* **Goal of the exercise**
Copy the data below word for word, leaving out the pictures.
+ + + + + + +
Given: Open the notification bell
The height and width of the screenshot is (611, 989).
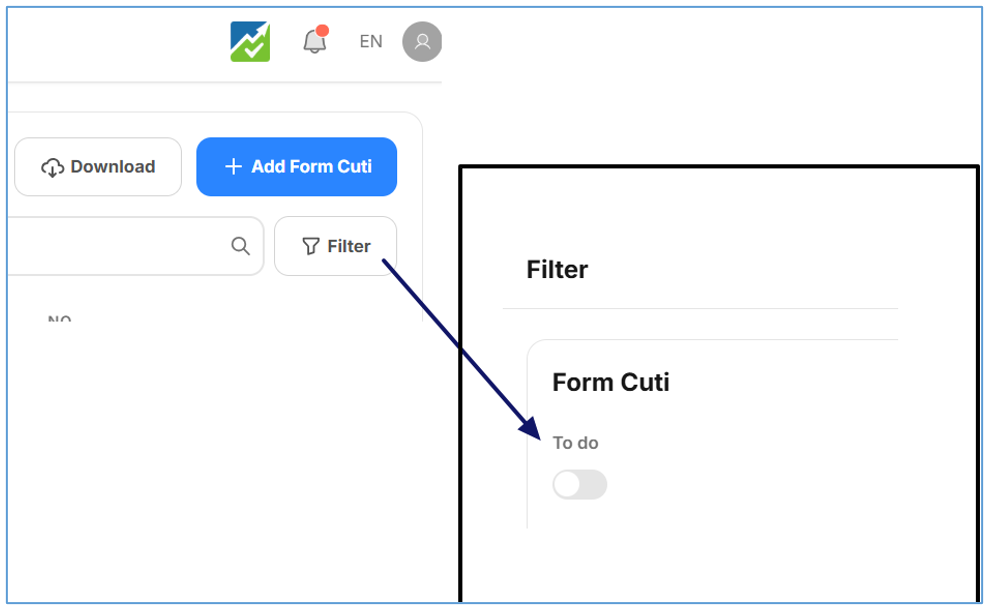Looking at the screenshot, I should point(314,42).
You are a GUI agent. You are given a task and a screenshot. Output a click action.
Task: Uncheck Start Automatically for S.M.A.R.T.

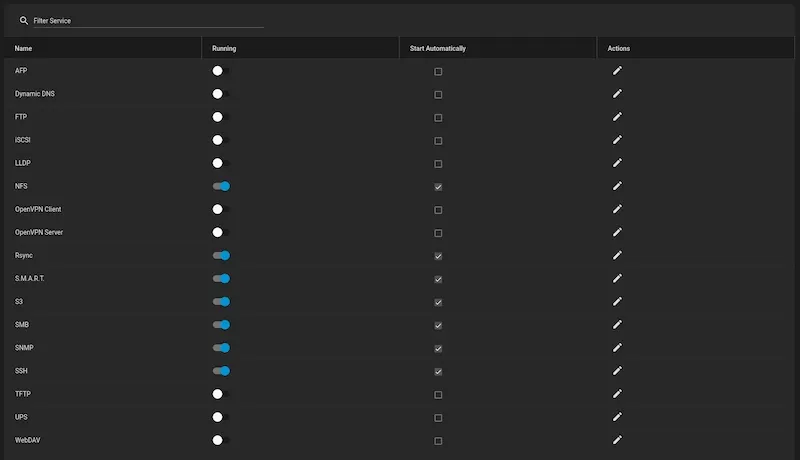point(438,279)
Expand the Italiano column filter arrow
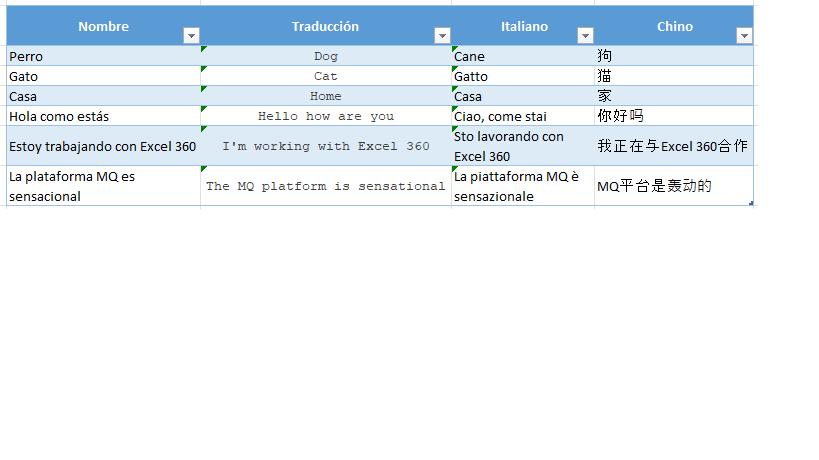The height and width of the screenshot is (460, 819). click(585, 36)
+ + + + + + +
* **Written solution**
Given: Open the notification bell
The height and width of the screenshot is (611, 989).
Looking at the screenshot, I should point(314,42).
You are a GUI agent. You are given a task and a screenshot. Output a click action.
Task: Uncheck Start Automatically for S.M.A.R.T.

point(438,279)
Expand the Italiano column filter arrow
The height and width of the screenshot is (460, 819). click(585, 36)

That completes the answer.